(begin)
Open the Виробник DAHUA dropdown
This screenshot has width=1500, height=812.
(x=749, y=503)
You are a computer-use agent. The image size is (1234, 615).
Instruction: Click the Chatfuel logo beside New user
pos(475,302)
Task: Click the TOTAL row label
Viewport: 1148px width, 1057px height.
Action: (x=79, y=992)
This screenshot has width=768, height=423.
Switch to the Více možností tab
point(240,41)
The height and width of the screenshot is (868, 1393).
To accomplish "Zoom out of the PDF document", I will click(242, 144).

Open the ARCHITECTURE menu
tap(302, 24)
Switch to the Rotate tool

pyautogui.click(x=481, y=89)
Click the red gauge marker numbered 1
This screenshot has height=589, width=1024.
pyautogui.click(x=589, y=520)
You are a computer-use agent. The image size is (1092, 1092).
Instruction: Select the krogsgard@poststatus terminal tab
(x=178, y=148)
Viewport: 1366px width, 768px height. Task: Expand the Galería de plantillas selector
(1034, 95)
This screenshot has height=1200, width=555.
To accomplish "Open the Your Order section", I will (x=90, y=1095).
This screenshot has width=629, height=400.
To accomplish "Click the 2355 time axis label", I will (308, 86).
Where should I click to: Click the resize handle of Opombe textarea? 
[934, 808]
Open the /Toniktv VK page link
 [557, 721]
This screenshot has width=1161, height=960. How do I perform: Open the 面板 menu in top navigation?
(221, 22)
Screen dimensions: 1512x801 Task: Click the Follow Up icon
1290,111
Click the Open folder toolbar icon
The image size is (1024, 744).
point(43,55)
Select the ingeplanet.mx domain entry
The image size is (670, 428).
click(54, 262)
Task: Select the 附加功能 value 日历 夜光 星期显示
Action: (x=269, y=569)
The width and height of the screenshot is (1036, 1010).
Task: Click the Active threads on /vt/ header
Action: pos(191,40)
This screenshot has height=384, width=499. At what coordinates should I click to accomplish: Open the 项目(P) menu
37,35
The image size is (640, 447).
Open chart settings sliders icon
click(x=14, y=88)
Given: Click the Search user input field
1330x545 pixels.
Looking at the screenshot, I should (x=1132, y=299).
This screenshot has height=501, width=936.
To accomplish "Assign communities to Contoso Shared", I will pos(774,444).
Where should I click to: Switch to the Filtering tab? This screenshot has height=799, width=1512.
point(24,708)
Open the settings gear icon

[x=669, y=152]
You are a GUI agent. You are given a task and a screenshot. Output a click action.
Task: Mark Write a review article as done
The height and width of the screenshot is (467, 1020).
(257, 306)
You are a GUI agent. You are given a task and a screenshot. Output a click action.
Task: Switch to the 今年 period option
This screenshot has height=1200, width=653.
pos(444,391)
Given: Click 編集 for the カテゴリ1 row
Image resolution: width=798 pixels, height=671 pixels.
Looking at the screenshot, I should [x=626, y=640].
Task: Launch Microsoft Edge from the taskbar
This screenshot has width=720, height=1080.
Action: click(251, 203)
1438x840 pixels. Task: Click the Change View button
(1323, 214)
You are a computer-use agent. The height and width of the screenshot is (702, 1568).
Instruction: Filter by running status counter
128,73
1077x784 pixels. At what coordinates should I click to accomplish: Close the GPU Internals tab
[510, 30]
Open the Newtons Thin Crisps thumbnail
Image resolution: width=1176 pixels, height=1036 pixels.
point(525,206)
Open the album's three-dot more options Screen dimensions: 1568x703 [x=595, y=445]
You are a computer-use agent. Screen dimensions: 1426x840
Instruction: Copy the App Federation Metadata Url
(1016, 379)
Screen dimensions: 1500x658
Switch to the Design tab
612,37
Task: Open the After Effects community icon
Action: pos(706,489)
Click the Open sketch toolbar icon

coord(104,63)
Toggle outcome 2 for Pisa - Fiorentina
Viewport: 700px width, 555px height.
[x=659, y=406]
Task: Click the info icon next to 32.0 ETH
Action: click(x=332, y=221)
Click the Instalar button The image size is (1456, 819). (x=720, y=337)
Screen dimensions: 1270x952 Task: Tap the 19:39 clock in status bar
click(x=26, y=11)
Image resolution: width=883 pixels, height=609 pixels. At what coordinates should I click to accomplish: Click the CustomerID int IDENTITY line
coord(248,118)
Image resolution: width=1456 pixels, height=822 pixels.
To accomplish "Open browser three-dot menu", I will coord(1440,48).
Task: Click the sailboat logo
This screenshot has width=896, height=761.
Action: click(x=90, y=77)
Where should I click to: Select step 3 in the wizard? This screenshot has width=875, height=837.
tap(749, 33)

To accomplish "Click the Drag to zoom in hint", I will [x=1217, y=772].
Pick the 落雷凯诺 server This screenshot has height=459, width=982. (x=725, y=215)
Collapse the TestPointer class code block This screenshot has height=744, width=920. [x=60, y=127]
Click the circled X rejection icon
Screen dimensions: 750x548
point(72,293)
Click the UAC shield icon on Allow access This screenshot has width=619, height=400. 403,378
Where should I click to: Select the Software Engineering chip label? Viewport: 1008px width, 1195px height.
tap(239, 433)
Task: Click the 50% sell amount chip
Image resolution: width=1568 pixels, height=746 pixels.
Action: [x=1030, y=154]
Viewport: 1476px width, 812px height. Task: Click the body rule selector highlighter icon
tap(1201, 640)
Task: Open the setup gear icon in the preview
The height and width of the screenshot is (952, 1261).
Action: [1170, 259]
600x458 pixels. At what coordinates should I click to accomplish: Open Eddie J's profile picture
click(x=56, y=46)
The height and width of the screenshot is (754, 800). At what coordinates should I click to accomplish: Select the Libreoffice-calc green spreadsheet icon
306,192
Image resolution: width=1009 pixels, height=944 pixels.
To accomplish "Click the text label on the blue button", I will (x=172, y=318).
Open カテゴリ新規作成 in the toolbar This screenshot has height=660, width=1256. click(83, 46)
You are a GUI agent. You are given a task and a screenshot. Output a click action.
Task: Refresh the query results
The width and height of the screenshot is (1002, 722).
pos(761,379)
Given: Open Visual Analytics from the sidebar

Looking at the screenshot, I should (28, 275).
(end)
*Problem requirements*
Repeat the lines of the records from the line with "Open the ARCHITECTURE menu" up to and including the line with "pyautogui.click(x=589, y=520)".

*Answer to this task*
Open the ARCHITECTURE menu
tap(302, 24)
Switch to the Rotate tool

pyautogui.click(x=481, y=89)
Click the red gauge marker numbered 1
This screenshot has height=589, width=1024.
pyautogui.click(x=589, y=520)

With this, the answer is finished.